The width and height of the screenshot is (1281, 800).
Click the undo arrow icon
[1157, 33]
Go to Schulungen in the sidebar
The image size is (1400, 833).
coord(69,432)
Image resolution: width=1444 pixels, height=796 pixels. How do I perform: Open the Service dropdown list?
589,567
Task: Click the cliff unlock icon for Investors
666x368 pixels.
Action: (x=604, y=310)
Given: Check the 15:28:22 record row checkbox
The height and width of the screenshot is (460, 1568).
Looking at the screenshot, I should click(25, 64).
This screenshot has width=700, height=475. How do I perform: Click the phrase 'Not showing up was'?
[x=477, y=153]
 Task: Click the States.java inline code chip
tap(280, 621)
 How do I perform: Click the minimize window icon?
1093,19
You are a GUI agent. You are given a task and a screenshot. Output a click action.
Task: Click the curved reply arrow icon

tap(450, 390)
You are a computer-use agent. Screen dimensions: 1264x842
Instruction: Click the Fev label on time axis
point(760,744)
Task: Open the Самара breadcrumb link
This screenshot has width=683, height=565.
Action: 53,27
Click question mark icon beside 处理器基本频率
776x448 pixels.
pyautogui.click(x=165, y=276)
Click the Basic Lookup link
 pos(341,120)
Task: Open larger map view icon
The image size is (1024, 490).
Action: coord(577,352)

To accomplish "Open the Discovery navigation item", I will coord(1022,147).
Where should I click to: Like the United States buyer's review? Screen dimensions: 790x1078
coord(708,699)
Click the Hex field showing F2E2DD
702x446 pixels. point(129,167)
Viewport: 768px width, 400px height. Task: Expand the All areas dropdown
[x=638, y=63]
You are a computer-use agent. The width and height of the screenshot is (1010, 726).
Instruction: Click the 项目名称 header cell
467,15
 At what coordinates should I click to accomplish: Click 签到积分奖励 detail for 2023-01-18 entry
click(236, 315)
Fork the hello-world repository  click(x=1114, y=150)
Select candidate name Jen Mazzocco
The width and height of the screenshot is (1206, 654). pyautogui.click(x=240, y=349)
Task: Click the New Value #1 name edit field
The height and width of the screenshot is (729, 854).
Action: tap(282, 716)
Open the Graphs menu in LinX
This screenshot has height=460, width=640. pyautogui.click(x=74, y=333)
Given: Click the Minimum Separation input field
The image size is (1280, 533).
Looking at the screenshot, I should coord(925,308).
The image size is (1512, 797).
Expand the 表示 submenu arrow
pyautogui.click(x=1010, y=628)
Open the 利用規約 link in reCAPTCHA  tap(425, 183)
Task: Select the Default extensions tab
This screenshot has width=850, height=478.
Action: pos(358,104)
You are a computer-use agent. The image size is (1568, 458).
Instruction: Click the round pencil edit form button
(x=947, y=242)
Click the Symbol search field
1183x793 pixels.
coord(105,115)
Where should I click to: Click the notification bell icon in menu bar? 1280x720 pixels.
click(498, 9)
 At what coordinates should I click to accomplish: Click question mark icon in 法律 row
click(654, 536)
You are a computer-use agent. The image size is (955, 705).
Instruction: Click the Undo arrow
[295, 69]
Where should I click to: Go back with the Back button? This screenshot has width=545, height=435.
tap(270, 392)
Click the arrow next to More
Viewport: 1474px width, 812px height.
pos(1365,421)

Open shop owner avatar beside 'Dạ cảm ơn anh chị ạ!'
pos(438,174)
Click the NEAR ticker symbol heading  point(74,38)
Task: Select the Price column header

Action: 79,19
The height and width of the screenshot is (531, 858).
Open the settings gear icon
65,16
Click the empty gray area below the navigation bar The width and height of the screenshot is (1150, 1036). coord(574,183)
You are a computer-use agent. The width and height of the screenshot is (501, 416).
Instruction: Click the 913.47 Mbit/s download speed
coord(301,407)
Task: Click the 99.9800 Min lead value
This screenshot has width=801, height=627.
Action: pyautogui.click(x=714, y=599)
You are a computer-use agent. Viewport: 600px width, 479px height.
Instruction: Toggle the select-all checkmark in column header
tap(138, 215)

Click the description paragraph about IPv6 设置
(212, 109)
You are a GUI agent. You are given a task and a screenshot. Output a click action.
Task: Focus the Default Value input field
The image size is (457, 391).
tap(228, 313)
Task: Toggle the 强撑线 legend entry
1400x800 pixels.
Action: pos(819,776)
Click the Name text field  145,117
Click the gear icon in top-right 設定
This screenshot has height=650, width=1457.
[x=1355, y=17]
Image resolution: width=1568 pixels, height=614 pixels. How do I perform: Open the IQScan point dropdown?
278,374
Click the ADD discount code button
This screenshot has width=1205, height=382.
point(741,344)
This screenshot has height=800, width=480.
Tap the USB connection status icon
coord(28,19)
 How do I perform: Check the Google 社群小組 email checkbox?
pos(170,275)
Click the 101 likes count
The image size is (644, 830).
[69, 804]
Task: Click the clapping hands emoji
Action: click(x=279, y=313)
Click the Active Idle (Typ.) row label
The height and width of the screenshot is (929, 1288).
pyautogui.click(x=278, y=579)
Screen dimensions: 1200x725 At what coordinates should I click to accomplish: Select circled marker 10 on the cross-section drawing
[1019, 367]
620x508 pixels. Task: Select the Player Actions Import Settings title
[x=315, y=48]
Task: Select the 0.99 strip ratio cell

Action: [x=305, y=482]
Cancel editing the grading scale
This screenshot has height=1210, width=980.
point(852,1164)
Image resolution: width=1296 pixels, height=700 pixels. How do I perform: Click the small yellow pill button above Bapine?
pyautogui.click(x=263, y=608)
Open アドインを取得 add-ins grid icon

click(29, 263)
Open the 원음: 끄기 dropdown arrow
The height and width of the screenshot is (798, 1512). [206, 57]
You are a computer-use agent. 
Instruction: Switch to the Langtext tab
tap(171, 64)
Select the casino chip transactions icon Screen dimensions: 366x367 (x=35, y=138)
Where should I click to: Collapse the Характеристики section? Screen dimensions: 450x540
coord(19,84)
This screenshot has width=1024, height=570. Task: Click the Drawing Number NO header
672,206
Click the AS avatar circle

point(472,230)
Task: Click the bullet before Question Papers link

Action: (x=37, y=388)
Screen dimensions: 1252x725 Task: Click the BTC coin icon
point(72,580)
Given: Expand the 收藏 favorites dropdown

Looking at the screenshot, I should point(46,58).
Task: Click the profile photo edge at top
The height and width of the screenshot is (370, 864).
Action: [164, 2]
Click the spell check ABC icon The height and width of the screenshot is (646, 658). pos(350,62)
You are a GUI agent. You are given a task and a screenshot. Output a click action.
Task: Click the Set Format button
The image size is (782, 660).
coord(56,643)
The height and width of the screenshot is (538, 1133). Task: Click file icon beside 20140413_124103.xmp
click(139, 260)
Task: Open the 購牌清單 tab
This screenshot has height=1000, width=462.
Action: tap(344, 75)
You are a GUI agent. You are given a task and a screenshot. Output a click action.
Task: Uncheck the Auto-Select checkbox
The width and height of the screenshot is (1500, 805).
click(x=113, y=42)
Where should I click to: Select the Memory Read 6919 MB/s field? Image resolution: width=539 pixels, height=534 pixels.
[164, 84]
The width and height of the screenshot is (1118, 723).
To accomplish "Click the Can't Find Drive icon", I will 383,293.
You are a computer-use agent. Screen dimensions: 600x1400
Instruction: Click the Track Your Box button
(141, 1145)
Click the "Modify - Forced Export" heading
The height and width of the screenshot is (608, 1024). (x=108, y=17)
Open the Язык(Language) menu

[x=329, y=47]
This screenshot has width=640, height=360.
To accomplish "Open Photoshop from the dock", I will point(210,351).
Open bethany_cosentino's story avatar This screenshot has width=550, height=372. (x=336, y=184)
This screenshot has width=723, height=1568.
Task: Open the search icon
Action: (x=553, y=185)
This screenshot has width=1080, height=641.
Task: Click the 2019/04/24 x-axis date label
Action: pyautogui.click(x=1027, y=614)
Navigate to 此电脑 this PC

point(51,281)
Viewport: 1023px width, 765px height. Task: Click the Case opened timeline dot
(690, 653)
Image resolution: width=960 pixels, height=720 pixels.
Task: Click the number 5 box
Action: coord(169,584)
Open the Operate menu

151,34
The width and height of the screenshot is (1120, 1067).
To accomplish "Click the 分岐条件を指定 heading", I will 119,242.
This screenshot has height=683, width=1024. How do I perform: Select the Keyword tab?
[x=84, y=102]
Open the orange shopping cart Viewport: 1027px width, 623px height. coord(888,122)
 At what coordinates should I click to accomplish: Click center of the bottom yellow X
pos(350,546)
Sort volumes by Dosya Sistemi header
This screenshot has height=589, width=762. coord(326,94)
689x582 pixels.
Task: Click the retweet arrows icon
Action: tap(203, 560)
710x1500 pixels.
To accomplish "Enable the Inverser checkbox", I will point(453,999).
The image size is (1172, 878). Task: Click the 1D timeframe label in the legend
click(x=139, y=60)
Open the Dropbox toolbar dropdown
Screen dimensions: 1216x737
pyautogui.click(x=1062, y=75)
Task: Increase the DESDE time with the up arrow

## What you will do
Return each line exactly, beginning at the start of the material above and ending at the line that includes "Task: Click the New Value #1 name edit field", with both of those kept.

## Output of the task
The width and height of the screenshot is (1281, 800).
Click the undo arrow icon
[1157, 33]
Go to Schulungen in the sidebar
The image size is (1400, 833).
coord(69,432)
Image resolution: width=1444 pixels, height=796 pixels. How do I perform: Open the Service dropdown list?
589,567
Task: Click the cliff unlock icon for Investors
666x368 pixels.
Action: (x=604, y=310)
Given: Check the 15:28:22 record row checkbox
The height and width of the screenshot is (460, 1568).
Looking at the screenshot, I should click(25, 64).
This screenshot has width=700, height=475. How do I perform: Click the phrase 'Not showing up was'?
[x=477, y=153]
 Task: Click the States.java inline code chip
tap(280, 621)
 How do I perform: Click the minimize window icon?
1093,19
You are a GUI agent. You are given a task and a screenshot. Output a click action.
Task: Click the curved reply arrow icon

tap(450, 390)
You are a computer-use agent. Screen dimensions: 1264x842
Instruction: Click the Fev label on time axis
point(760,744)
Task: Open the Самара breadcrumb link
This screenshot has width=683, height=565.
Action: 53,27
Click question mark icon beside 处理器基本频率
776x448 pixels.
pyautogui.click(x=165, y=276)
Click the Basic Lookup link
 pos(341,120)
Task: Open larger map view icon
The image size is (1024, 490).
Action: coord(577,352)

To accomplish "Open the Discovery navigation item", I will coord(1022,147).
Where should I click to: Like the United States buyer's review? Screen dimensions: 790x1078
coord(708,699)
Click the Hex field showing F2E2DD
702x446 pixels. point(129,167)
Viewport: 768px width, 400px height. Task: Expand the All areas dropdown
[x=638, y=63]
You are a computer-use agent. The width and height of the screenshot is (1010, 726).
Instruction: Click the 项目名称 header cell
467,15
 At what coordinates should I click to accomplish: Click 签到积分奖励 detail for 2023-01-18 entry
click(236, 315)
Fork the hello-world repository  click(x=1114, y=150)
Select candidate name Jen Mazzocco
The width and height of the screenshot is (1206, 654). pyautogui.click(x=240, y=349)
Task: Click the New Value #1 name edit field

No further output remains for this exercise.